Tendo ingressado no serviço público em 1952, fê-lo no então Serviço de Profilaxia da Malária, atual Superintendência de Controle de Endemias (SUCEN) da Secretaria da Saúde do Estado de São Paulo. Em 1955 foi convidado pelo Prof. Augusto Leopoldo Ayrosa Galvão para integrar a então Cadeira e atual Departamento de Epidemiologia da Faculdade de Saúde Pública da Universidade de São Paulo onde, em 1967, obteve o título de Professor Livre-Docente de Epidemiologia, após submeter-se a concurso de títulos e provas no qual foi aprovado com distinção. Ali, em sua carreira, iria galgar nova posição ao alcançar, em 1972, o título de Professor Adjunto.

Durante todo esse período, sua presença foi marcada pelo desempenho marcante tanto em atividades universitárias como executivas públicas. Dentre estas destacam-se as correspondentes às diretorias dos Serviços de Centros de Saúde da Capital, de 1967 a 1969, e do Departamento Regional de Saúde da Grande São Paulo, de 1969 a 1971, e à Coordenadoria de Saúde da Comunidade de 1977 a 1979 e finalmente como Secretário da Saúde do Governo do Estado de São Paulo, em 1982.

Em suas atividades universitárias incluem-se não somente as que desempenhou nesta Unidade, mas também as que resultaram de sua colaboração à Faculdade de Odontologia de Bauru da Universidade de São Paulo e à Escola Paulista de Medicina.

Sua presença científica encontra-se testemunhada por 34 publicações onde se destaca a freqüência da temática sobre os aspectos imunitários utilizados na profilaxia de infecções, em especial modo da poliomielite, para a qual deu marcante contribuição.

A pessoa de Victório Barbosa revelava comportamento autêntico que transbordava em seu caráter extrovertido. Talvez dele, como homem, tenhamos pouco conhecido ou então pouco nos revelou aquele aspecto de franca exuberância que, na realidade, escondia acentuadas emotividade e sensibilidade. Contudo Victório Barbosa foi personalidade que deixou indeléveis marcas nas aparentes contradições de sua passagem. Incansável no trabalho, dedicado aos elevados objetivos que norteiam aqueles que servem à Sociedade, a lealdade em seus elevados parâmetros lhe foi feição característica. Surpreendido pela morte em pleno exercício profissional, foi-se de nosso convívio. Sua presença inscreveu-se para sempre na galeria dos nomes daqueles que por esta instituição passaram. À sua memória as homenagens desta Redação.

 


 

Coerência de contrastes

 

 

Cornélio Pedroso Rosenburg

 

 

Mergulhada na bruma do tempo aos poucos rompida, assim se vislumbra a imagem daquele que em vida se conheceu como Victório Barbosa.

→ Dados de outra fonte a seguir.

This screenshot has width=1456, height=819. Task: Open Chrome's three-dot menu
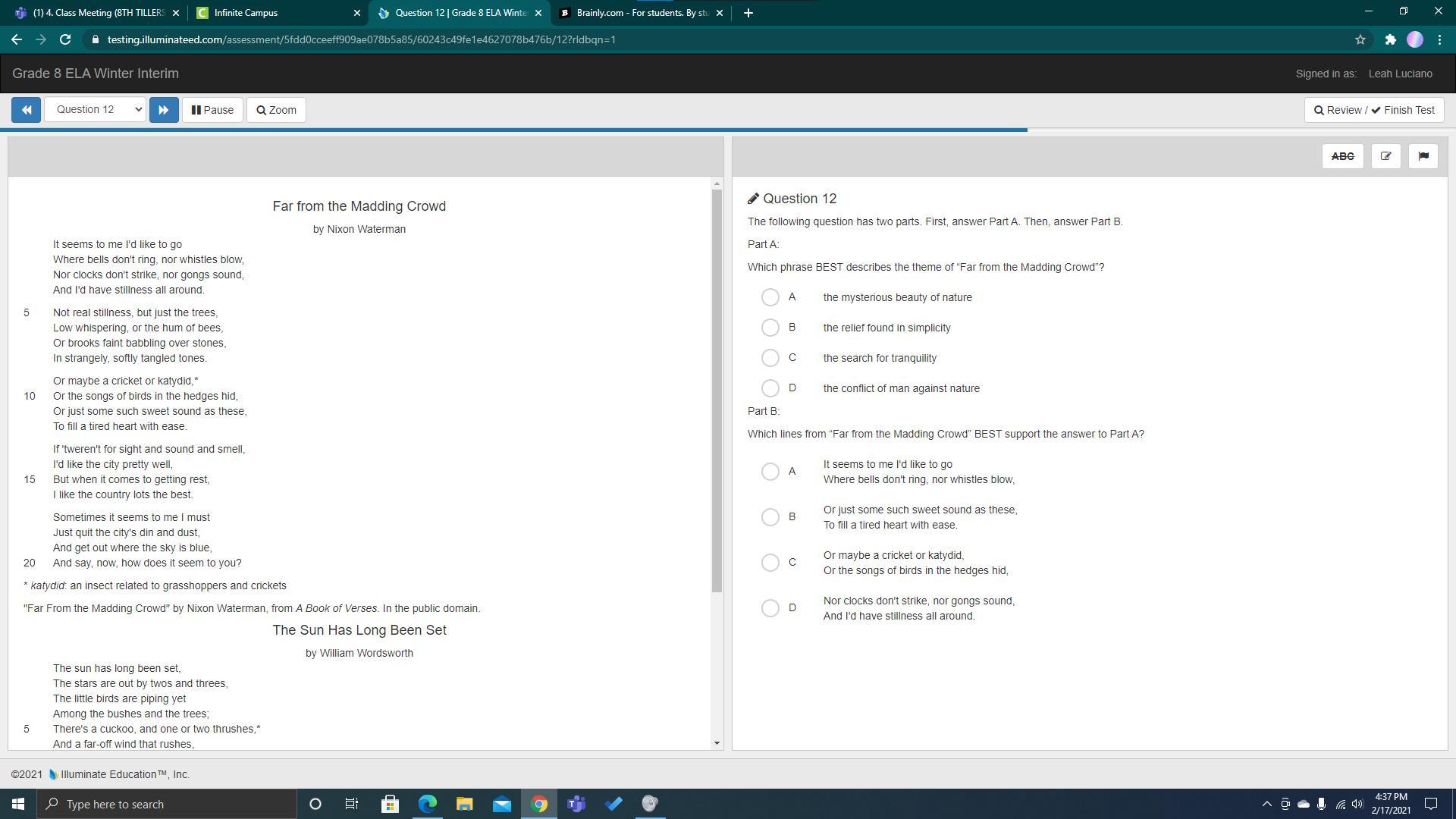pos(1439,39)
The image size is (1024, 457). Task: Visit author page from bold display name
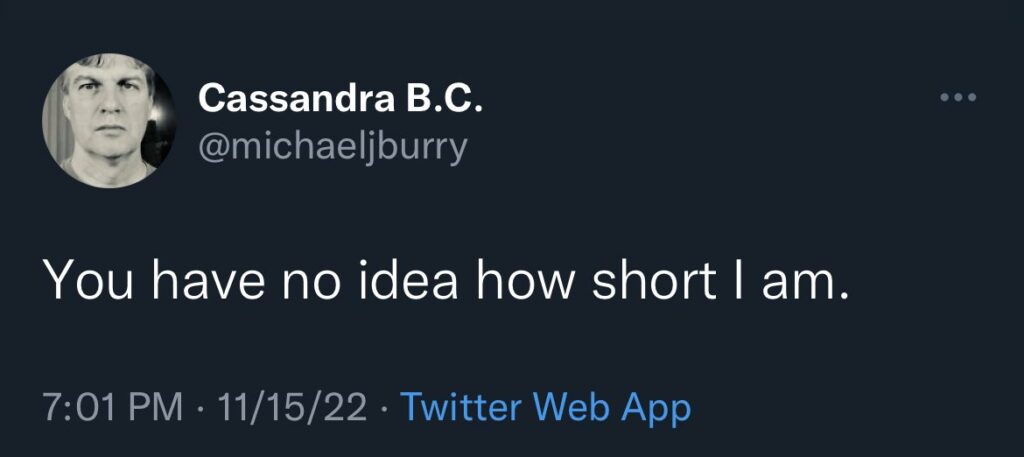coord(341,98)
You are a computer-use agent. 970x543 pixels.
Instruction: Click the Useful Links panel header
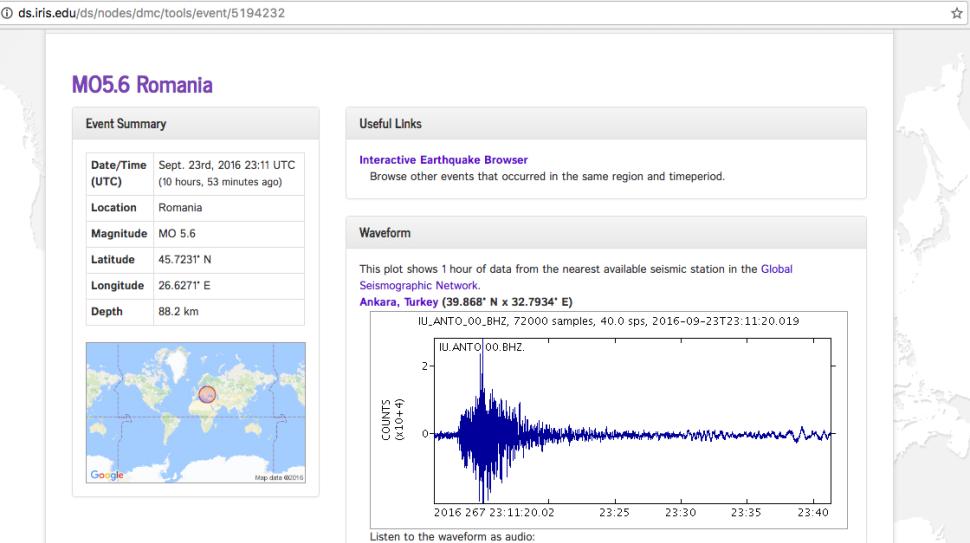click(390, 124)
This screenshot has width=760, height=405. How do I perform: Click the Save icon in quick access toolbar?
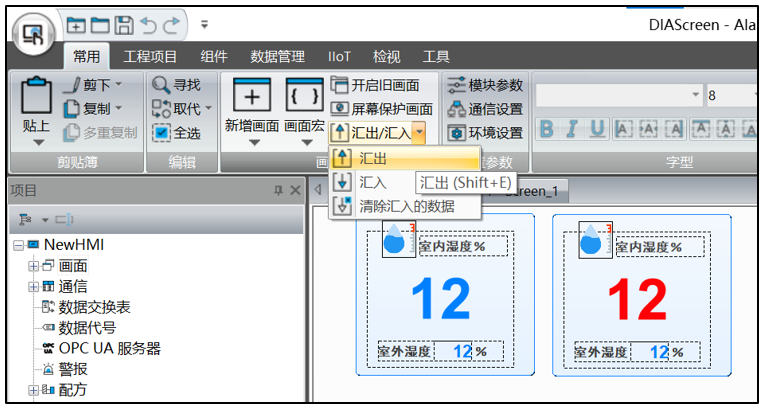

Num primeiro instante, se distingue o imenso corpanzil, coroado de vasta cabeça, talhada em linhas grossas e que nem de longe lembram a figura de um Adonis.

Vóz potente e até tronitroante, que a todos envolve; e aos poucos se transforma em arauto de uma presença, temida às vezes, admirada outras, respeitada sempre.

Presença de Victório

Reflexo de alma cândida, seráfica mesmo, repositório de bem querer!

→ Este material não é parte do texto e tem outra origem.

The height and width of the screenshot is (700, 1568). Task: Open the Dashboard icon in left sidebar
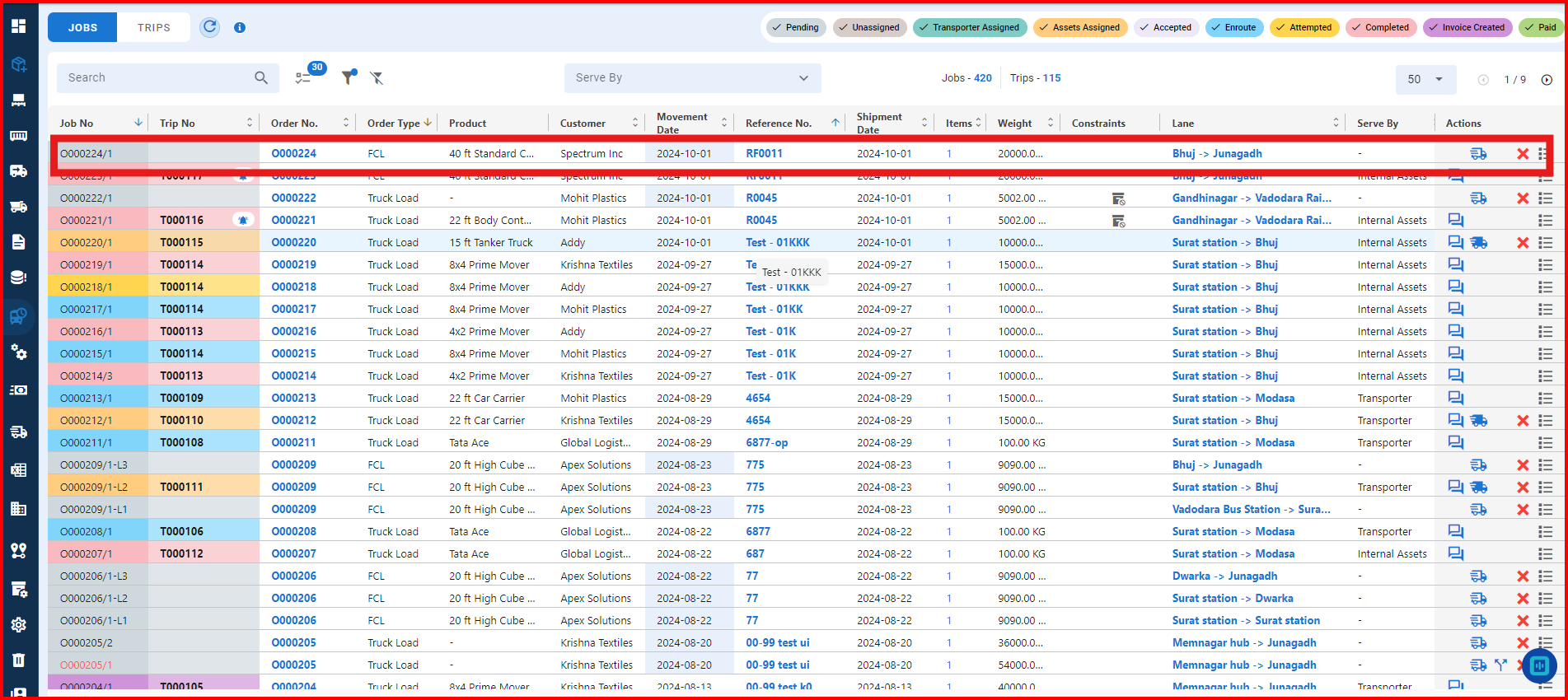coord(18,26)
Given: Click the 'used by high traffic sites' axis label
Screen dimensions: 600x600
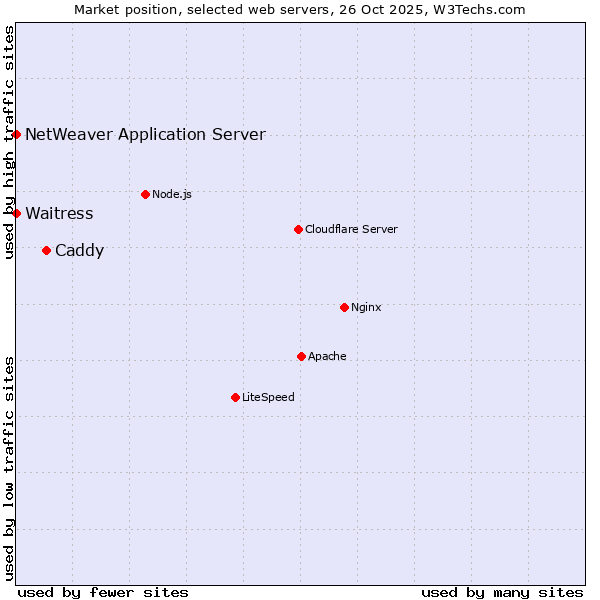Looking at the screenshot, I should (x=9, y=142).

Pudica de suas virtudes, busca no ciclópico físico que a encerra, refúgio próprio para disfarçar sua nudez.

Busca permanente e inglória.

Como é fácil para quem dessa presença se aproxima, usufruir daquela nudez.

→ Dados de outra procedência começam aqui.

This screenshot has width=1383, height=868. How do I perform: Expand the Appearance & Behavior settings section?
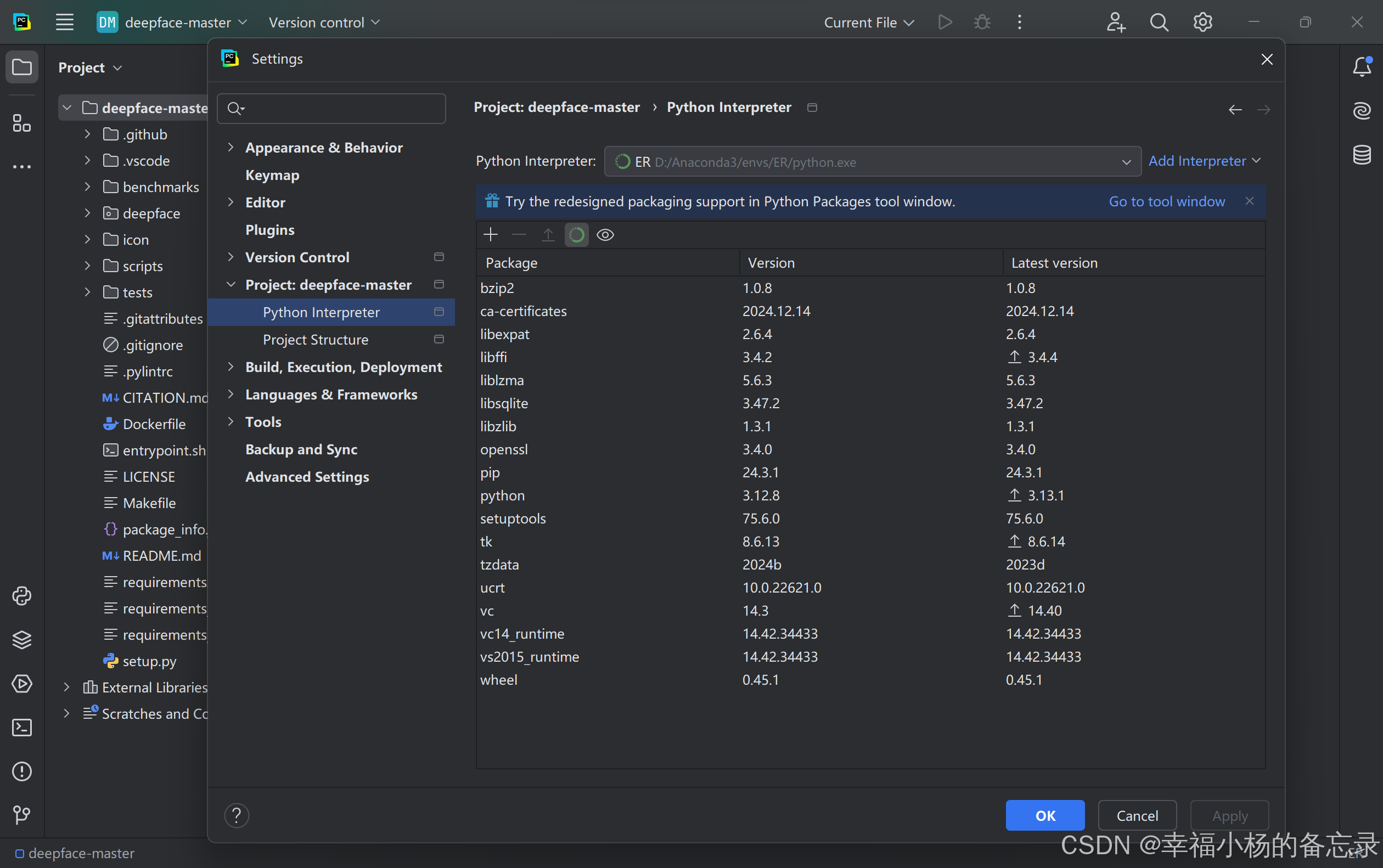click(231, 148)
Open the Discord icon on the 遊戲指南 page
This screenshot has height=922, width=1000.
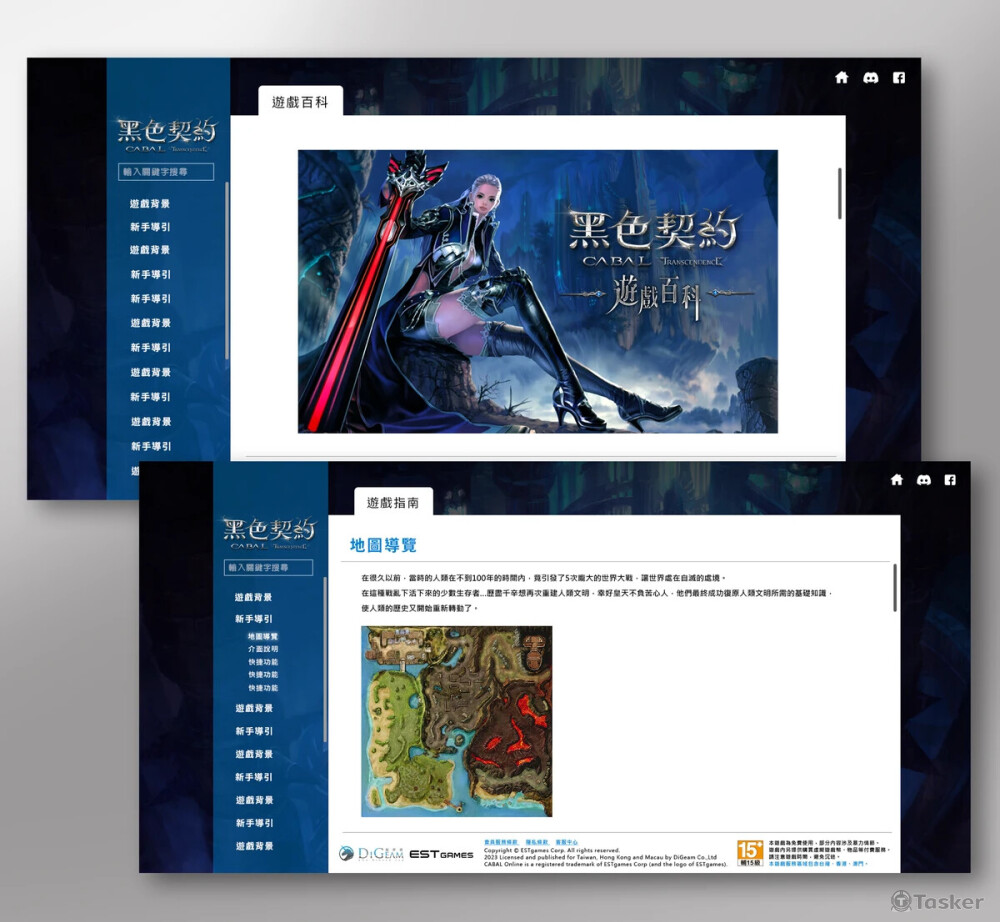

Aqui se apresenta catita a alegria de viver, vestida com o sisudo manto da responsabilidade e do senso do dever; mais além a mancha larga da agressividade, de contornos ásperos e reflexos explosivos, toda ela permeada de olvido e compreensão;

Adiante o culto do perfeccionismo sobre o qual se derrama a inquietude do pesquisador e do cientista; em outra parte a crítica contundente carregada de humanidade; mais além a indisfarçável vaidade, fruto da consciência de seu imenso saber; e a visão caleidoscópica de Victório segue por essa trilha interminável toda ela povoada de contrastes que se materializa nas figuras do Professor, do Cientista, do Administrador, do Político, e do HOMEM, VICTÓRIO BARBOSA.